In cases where at least one of the the nested lists
contain a different count of tuples
from the rest of the lists
, everything works fine.如果嵌套
lists
中的至少一个包含与lists
的 rest 不同的tuples
数,则一切正常。
In rare cases where the function returns all nested lists
with equal tuple
counts within, an AssertionError: Shape of new values must be compatible with manager shape
is raised.在 function 返回所有具有相同
tuple
计数的嵌套lists
的极少数情况下,会引发AssertionError: Shape of new values must be compatible with manager shape
。
I suspect Pandas is seeing the consistent nested list
lengths and is trying to unpack the list(tuples)

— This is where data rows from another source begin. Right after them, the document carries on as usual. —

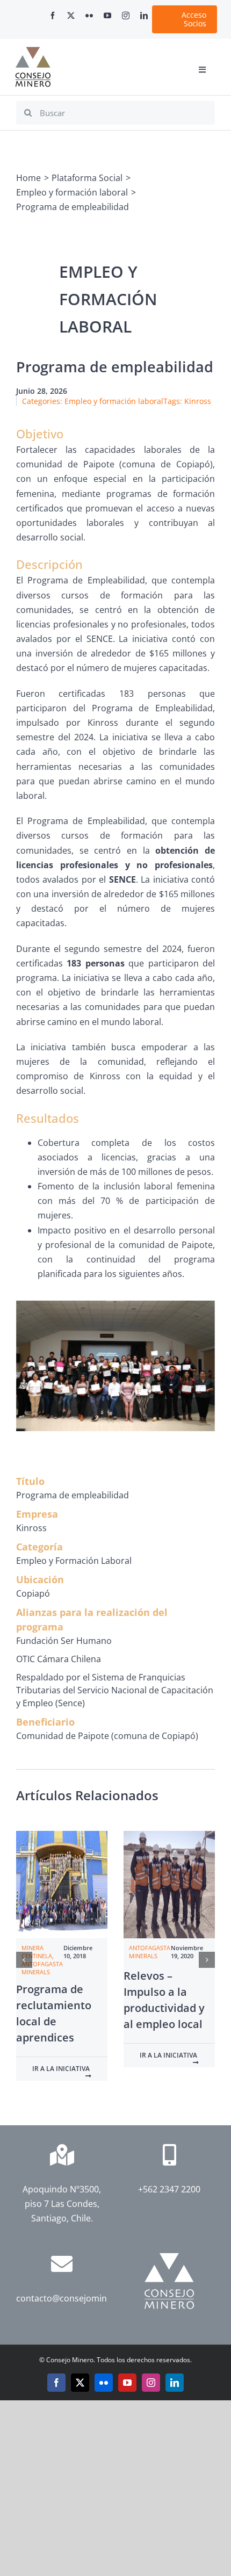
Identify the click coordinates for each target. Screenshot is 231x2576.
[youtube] (107, 15)
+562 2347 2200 (169, 2189)
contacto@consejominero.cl (72, 2298)
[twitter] (71, 15)
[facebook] (52, 15)
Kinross (197, 401)
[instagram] (125, 15)
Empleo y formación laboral (113, 401)
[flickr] (89, 15)
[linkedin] (144, 15)
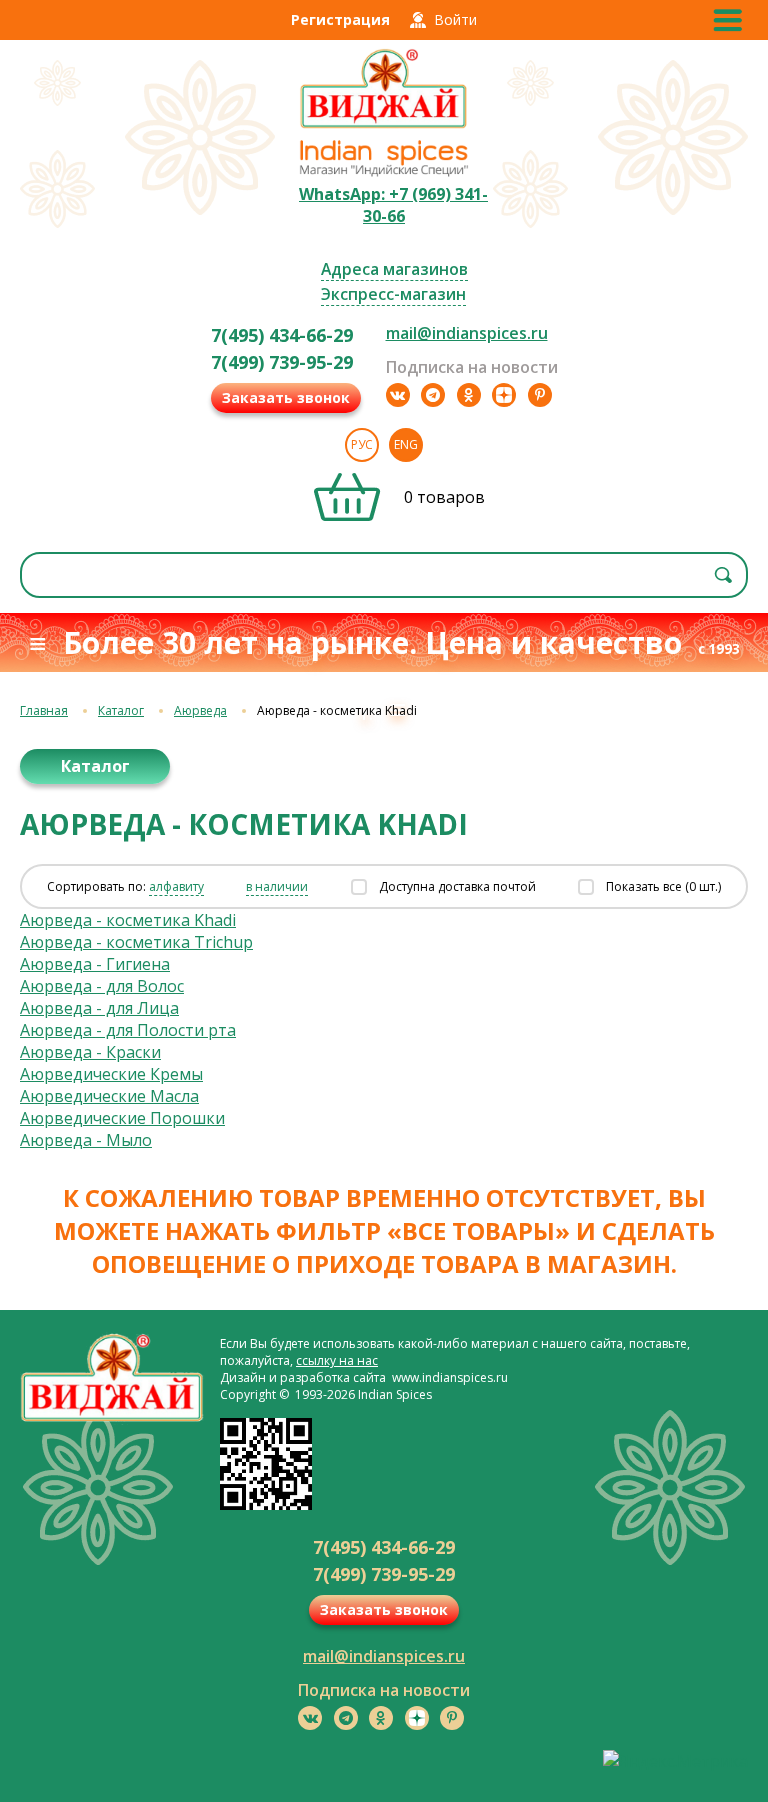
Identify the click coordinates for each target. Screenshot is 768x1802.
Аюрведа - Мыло (86, 1140)
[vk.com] (398, 395)
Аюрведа (200, 710)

into separate columns.我怀疑 Pandas 看到一致的嵌套
list
长度,并试图将list(tuples)
解压缩到单独的列中。
How can I force Pandas to always store the returned list
as is, regardless of the conditions above?无论上述条件如何,如何强制 Pandas 始终按原样存储返回的
list
?
(Python 3.7.4, Pandas 1.0.3) (Python 3.7.4、Pandas 1.0.3)
Code that works:有效的代码:
import pandas as pd
import numpy as np
def simple_function(type_count):
calculated_value1 = np.random.randint(5)
calculated_value2 = np.random.randint(5)
types_list = [tuple((x, calculated_value2)) for x in range(0, type_count)]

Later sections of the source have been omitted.